O Ministério da Juventude e Infância da Espanha tenta viabilizar a transferência imediata de 500 meninas imigrantes de Ceuta para a Península Ibérica. A medida, proposta pela ministra Sira Rego para aliviar o colapso dos sistemas de acolhimento locais, enfrenta resistência política do Partido Popular (PP) e entraves administrativos da cidade autônoma.
O plano prevê a distribuição das menores em centros com capacidade para 20 a 30 crianças cada. A operação seria realizada por meio de convênios já firmados com entidades privadas sem fins lucrativos.

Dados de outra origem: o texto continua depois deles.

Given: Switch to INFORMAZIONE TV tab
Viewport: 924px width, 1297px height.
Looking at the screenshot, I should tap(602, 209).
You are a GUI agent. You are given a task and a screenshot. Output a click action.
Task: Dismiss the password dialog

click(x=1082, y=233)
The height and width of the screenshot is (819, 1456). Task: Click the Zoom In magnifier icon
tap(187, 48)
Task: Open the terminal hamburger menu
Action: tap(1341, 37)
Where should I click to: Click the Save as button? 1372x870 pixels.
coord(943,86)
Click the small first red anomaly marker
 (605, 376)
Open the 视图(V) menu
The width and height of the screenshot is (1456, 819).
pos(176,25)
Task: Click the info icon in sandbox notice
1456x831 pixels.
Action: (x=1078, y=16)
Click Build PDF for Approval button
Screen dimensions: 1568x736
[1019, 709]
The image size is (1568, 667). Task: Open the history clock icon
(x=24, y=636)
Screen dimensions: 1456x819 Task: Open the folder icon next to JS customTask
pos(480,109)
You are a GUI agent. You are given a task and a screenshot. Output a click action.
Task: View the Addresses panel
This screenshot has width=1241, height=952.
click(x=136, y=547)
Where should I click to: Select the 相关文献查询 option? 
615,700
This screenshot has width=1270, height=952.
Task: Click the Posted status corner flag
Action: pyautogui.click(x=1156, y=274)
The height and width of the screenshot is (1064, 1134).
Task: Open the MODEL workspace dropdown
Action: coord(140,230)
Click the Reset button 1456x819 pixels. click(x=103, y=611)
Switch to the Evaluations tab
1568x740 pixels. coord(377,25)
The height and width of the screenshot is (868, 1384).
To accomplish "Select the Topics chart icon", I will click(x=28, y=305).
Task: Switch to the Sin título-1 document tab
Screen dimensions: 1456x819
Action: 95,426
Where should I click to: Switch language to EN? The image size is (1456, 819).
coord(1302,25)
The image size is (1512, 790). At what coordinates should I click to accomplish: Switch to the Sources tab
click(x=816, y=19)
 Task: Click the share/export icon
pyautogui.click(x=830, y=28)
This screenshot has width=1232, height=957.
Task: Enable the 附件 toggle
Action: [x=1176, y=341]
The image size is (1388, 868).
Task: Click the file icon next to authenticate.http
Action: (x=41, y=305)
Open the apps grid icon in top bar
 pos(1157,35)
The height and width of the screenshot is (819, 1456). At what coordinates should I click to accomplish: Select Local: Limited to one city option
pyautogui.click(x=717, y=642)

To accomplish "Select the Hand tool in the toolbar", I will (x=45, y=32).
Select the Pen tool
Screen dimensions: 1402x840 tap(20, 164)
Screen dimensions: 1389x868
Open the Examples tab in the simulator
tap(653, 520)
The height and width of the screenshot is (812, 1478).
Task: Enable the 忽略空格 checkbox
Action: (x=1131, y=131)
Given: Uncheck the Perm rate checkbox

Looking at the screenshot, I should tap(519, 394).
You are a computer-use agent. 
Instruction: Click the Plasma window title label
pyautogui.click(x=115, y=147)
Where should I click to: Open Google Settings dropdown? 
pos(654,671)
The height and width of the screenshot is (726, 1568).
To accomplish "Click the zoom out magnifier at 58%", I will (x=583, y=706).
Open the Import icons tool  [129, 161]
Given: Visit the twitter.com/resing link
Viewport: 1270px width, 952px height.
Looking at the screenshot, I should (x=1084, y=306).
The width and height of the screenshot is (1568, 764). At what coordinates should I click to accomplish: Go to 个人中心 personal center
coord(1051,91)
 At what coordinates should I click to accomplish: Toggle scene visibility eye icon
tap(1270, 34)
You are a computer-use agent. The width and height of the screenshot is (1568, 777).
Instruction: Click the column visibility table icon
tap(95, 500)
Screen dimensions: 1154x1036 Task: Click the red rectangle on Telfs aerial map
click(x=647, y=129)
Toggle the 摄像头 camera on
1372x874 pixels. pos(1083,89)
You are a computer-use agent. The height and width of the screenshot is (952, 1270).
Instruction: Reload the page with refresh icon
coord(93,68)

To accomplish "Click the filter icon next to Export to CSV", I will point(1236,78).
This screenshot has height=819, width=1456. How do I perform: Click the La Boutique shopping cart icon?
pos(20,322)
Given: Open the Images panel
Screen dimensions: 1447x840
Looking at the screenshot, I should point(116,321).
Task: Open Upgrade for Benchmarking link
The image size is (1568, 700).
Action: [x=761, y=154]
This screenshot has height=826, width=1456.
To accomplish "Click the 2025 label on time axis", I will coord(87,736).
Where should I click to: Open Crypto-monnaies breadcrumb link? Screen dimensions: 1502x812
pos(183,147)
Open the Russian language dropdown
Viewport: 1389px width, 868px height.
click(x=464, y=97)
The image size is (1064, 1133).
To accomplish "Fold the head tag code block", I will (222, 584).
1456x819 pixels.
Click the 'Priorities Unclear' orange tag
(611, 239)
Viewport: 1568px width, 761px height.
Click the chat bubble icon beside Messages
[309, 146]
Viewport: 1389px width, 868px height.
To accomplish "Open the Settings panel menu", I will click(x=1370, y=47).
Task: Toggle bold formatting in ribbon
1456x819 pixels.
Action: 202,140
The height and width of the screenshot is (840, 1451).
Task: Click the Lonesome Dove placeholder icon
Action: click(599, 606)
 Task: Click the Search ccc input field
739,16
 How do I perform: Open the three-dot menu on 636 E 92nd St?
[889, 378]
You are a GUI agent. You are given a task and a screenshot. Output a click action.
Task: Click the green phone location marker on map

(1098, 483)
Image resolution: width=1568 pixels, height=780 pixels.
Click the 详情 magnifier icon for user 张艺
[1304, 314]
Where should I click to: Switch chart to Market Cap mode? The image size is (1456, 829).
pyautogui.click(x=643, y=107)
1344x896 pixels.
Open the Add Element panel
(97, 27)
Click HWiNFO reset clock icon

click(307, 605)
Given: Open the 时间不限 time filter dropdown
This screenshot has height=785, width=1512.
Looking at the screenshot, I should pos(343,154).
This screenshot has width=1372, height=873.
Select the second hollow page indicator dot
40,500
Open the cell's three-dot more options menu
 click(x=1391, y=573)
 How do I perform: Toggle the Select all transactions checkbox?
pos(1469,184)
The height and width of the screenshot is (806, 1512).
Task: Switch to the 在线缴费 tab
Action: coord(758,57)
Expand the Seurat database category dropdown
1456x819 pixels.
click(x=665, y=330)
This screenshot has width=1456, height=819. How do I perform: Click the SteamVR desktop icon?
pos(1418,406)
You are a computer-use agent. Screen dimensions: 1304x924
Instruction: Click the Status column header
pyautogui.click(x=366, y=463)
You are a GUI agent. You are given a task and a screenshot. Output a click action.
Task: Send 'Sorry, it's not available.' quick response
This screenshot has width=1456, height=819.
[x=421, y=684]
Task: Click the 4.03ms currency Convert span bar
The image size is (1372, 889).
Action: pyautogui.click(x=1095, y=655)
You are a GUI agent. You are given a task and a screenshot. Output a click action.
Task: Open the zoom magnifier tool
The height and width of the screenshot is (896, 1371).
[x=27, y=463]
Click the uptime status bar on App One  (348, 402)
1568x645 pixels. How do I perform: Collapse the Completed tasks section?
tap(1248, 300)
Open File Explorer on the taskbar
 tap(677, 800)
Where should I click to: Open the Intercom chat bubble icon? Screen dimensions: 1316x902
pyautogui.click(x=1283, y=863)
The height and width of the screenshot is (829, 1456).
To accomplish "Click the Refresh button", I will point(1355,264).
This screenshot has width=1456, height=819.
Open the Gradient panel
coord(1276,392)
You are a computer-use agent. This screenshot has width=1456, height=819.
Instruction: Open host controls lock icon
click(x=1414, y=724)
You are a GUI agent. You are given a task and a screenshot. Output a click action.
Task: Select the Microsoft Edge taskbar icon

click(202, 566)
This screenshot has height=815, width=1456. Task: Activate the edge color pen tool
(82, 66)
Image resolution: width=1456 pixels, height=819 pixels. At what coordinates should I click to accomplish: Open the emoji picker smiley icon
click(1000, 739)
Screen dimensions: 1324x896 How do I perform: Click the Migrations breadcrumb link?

O departamento de Rego afirma que a opção foi apresentada publicamente há duas semanas. O governo central aponta a recusa de Ceuta em realizar os trâmites necessários como o principal obstáculo para a execução do traslado.
Fontes oficiais de Ceuta alegam que não receberam a confirmação por escrito sobre a existência dessas vagas em organizações privadas. A administração local argumenta que não é comum a disponibilidade de vagas fora dos acordos-quadro de cada comunidade autônoma.
A pasta da Juventude e Infância declarou possuir a documentação necessária e informou que a questão foi discutida em reuniões bilaterais. O Ministério disse que evita o confronto direto com a cidade autônoma apesar da divergência.